- Poster presentation
- Open Access
Diagnosis of cross-reactivity in patients with birth pollinosis
Clinical and Translational Allergyvolume 1, Article number: P67 (2011)
Patients with the birch pollen allergy frequently develop hypersensitive reactions to certain plant food. Mostly, it is caused by cross- reactivity. Diagnosis of this allergy became possible due to such method as immunoblotting.

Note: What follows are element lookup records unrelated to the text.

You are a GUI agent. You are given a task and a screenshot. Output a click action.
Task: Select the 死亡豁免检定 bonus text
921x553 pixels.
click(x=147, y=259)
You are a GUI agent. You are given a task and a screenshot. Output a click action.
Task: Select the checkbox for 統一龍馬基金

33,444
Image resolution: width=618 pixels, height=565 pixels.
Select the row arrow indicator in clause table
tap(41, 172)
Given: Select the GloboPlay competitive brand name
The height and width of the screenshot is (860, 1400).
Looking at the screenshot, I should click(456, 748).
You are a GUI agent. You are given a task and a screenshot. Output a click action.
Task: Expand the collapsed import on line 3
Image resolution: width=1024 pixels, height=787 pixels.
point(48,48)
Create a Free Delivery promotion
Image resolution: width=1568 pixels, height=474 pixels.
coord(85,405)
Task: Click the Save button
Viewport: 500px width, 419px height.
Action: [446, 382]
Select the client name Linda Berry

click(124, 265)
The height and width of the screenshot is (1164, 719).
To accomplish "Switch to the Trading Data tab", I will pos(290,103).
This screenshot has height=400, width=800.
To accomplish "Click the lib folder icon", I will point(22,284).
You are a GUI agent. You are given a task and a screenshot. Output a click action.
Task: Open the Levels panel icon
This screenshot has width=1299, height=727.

The aim of this study was to investigate the role of cross-reactivity and the diagnostic value of skin test (using commercial and native extracts of allergens), total and specific IgE and immunoblotting method for patients with pollinosis.
Material and Methods
The clinical history and the positive SPT with the birch extract were the condition for qualifications. 23 patients included in the first group were only birch allergic. 35 patients in the other group had birch pollen allergy and they reported symptoms after eating apple, celery, carrot, tomato, banana, peach, peanut and hazelnut. The skin tests were performed and serum IgE concentration (total and specific) were determined for all individuals. The immunoblotting was performed for the patients with the positive value of birch, apple, celery and/or carrot specific IgE.
Patients sensitive to birch pollen,with coexisting food allergy, had most often symptoms after eating apples, hazelnuts and of peaches, and less frequently after carrots, celery, peanuts, tomatoes and bananas. Sera of 12 patients revealed the reaction against the birch pollen protein with a molecular weight 17-18 kDa corresponding to Bet v 1. Sera of 2 patients revealed the presence of antibodies cross-reacting with the apple protein which may indicate Mal d 1. Serum of 6 patient revealed the presence of antibodies cross-reacting with apple and celery protein, which may indicate Mal d 1 and Api g 1. Serum of only one patient revealed the presence of antibodies cross-reacting with the apple, celery and carrot protein, which may correspond Mal d 1, Api g 1 and Dau c 1. Sera of 6 persons demonstrated the presence of antibodies reacting with apple protein with the molecular weight 10kDa which may correspond the LTP.
Although the immunoblotting is an effective method confirming cross-reactivity, it still remains the method of verifying and supplementing other tests.